Muita gente torce o nariz para aquela banana com a casca escura ou para o mamão que já está mais mole, mas o estágio de maturação pode interferir positivamente na forma como nosso corpo aproveita o alimento.
Explicando: quando a fruta fica muito madura , ela passa por transformações químicas profundas que facilitam o trabalho do sistema digestivo , tornando a absorção mais simples, embora esse processo natural possa custar uma parte significativa de suas vitaminas mais sensíveis e voláteis.
O processo de amadurecimento é, na verdade, uma grande reação química que altera o sabor e a textura do alimento . A principal mudança ocorre com o amido resistente , que está presente em grande quantidade na fruta verde.
Nessa fase inicial, o amido é de digestão mais lenta e difícil para o nosso organismo. Porém, conforme a fruta amadurece, esse amido é convertido em açúcares simples, como a frutose e a glicose.
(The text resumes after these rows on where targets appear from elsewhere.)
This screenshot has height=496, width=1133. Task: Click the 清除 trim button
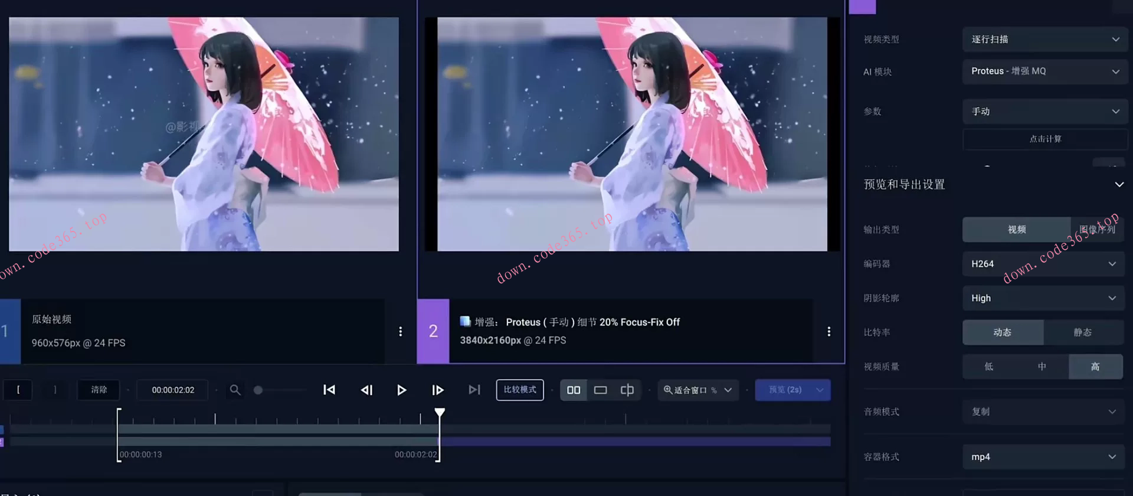click(99, 390)
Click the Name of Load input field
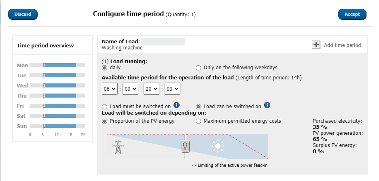 click(163, 41)
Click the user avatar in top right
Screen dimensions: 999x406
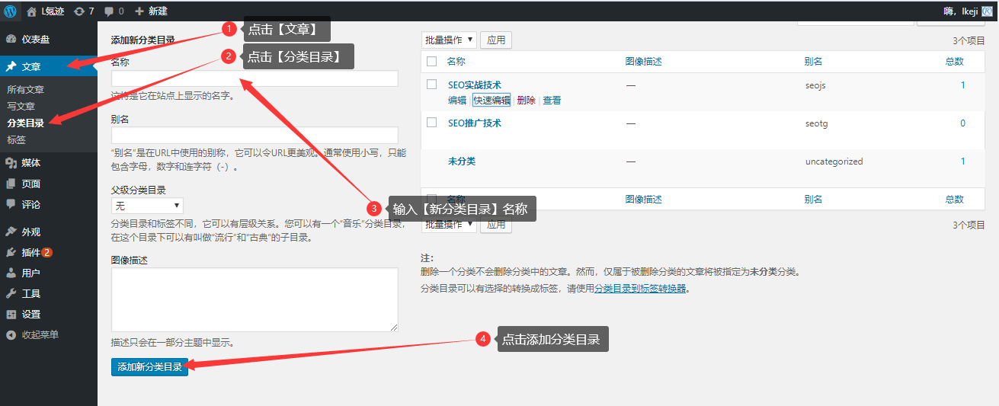pos(987,11)
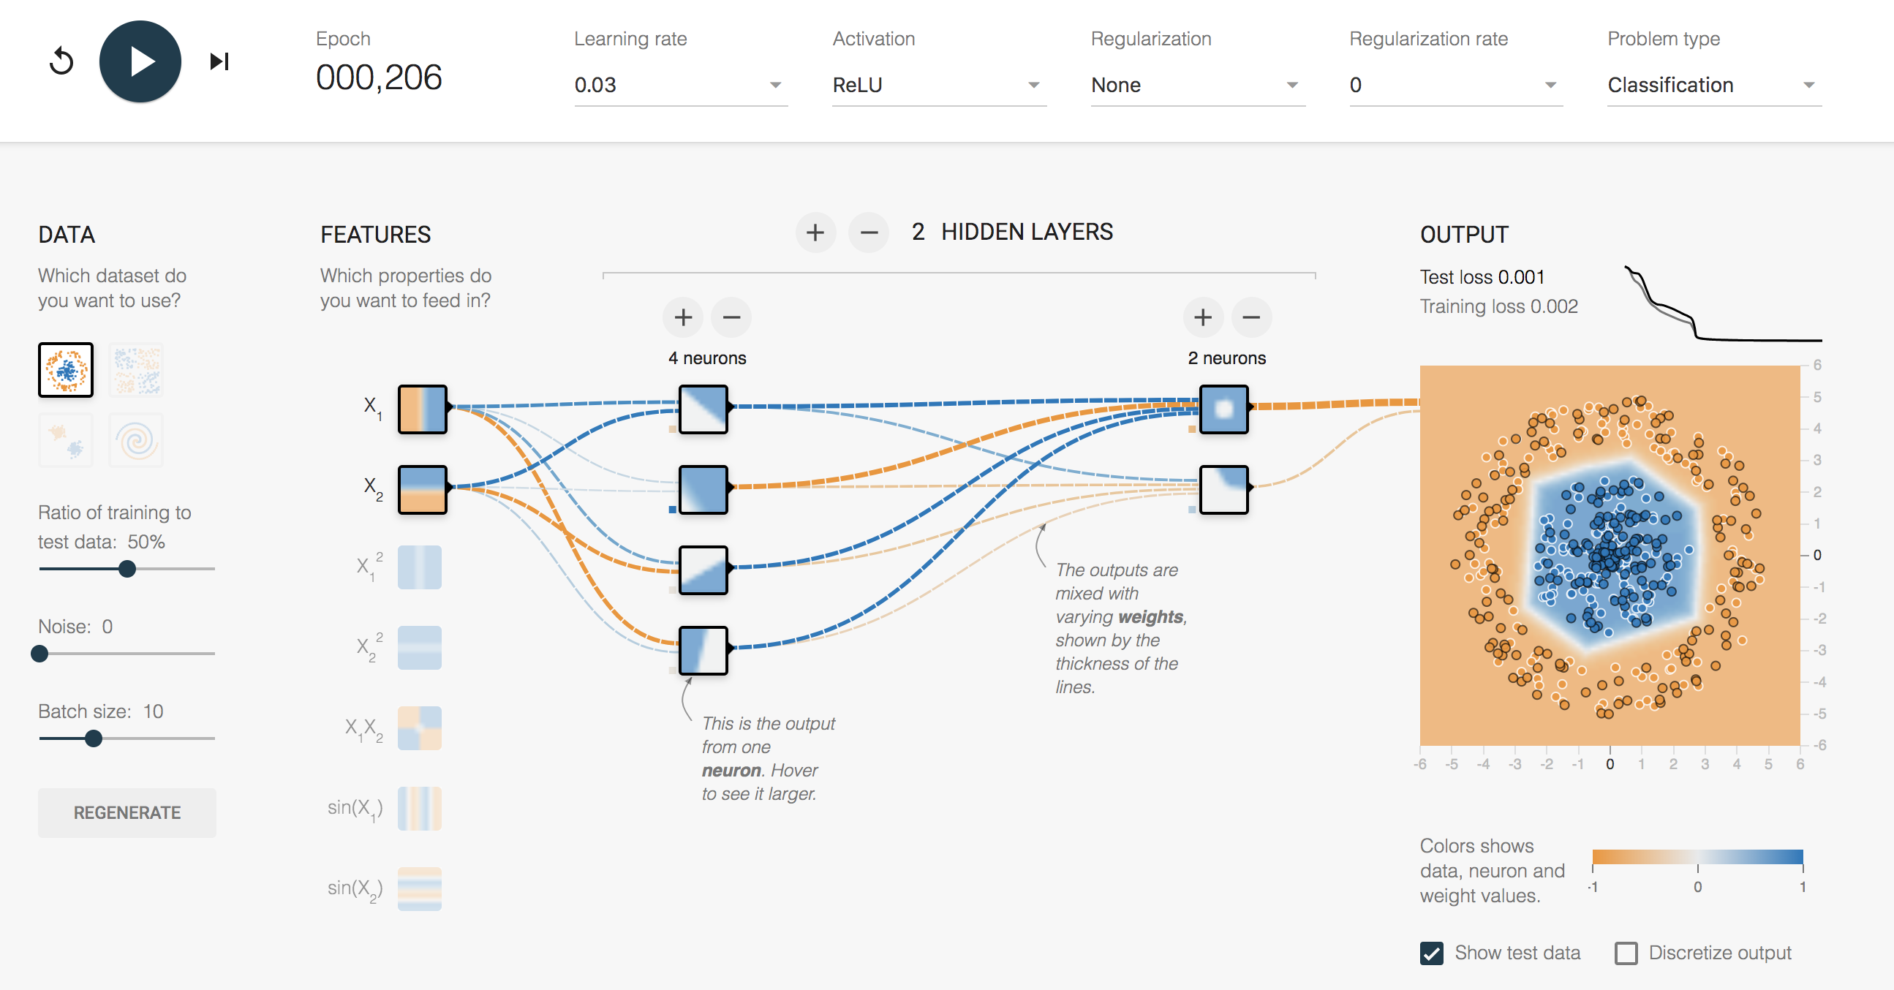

É por isso que a fruta madura é muito mais doce ao paladar. Além da doçura, a acidez natural do alimento diminui consideravelmente durante esse tempo.
O segredo da digestão fácil
Outro ponto crucial é a textura. As fibras da fruta se abrandam, deixando a polpa muito mais macia. Para o nosso corpo, isso é uma excelente notícia.
Com a polpa macia e os açúcares já simplificados, o trabalho enzimático do sistema digestivo fica muito mais leve. Isso contrasta com as frutas verdes, que, por serem mais rígidas e ricas em amido, podem causar desconforto gástrico em algumas pessoas.
Portanto, se o objetivo é uma digestão rápida e sem peso no estômago, a fruta madura é, sem dúvida, a melhor opção para o seu dia a dia.
Porém, o que acontece com as vitaminas?
Se a digestão melhora, o cenário nutricional é um pouco mais complexo e exige atenção. Especialistas apontam que a resposta sobre a perda de nutrientes é mista.
Embora a fruta madura seja frequentemente considerada o "auge" nutricional em comparação à versão verde, o tempo joga contra certos compostos. Frutas frescas são extremamente sensíveis à luz, ao calor e ao ar.
O tempo prolongado necessário para que a fruta fique "muito madura", muitas vezes somado a um armazenamento inadequado em temperatura ambiente, cobra seu preço. Ocorre uma oxidação natural.
A sensibilidade da Vitamina C
Nesse processo oxidativo, há perda de vitaminas sensíveis. A Vitamina C, por exemplo, é um nutriente que oxida com facilidade e pode diminuir significativamente na fruta passada.
No entanto, essa regra não se aplica uniformemente a todos os compostos bioativos. A natureza é complexa e cada fruto se comporta de uma maneira.
Um exemplo curioso ocorre com as azeitonas . A versão verde (menos madura) pode conter mais carotenoides do que a versão madura (aquela preta ou roxa). Isso indica que o amadurecimento pode, sim, reduzir certos antioxidantes específicos dependendo do fruto.
Doçura e índice glicêmico
Existe uma nuance muito importante que deve ser observada, especialmente por quem tem restrições alimentares. A fruta muito madura é deliciosa, mas a concentração de açúcares aumenta drasticamente.
Como o amido resistente se transformou em glicose e frutose, a absorção desse açúcar pelo sangue é muito mais rápida. Isso significa que o alimento passa a ter um índice glicêmico maior.
Diabéticos ou pessoas que precisam controlar os níveis de insulina devem ter cautela. Para esse grupo, a fruta "de vez" ou até mais verde pode ser mais vantajosa, pois contém mais fibras intactas e amido, liberando energia de forma mais gradual.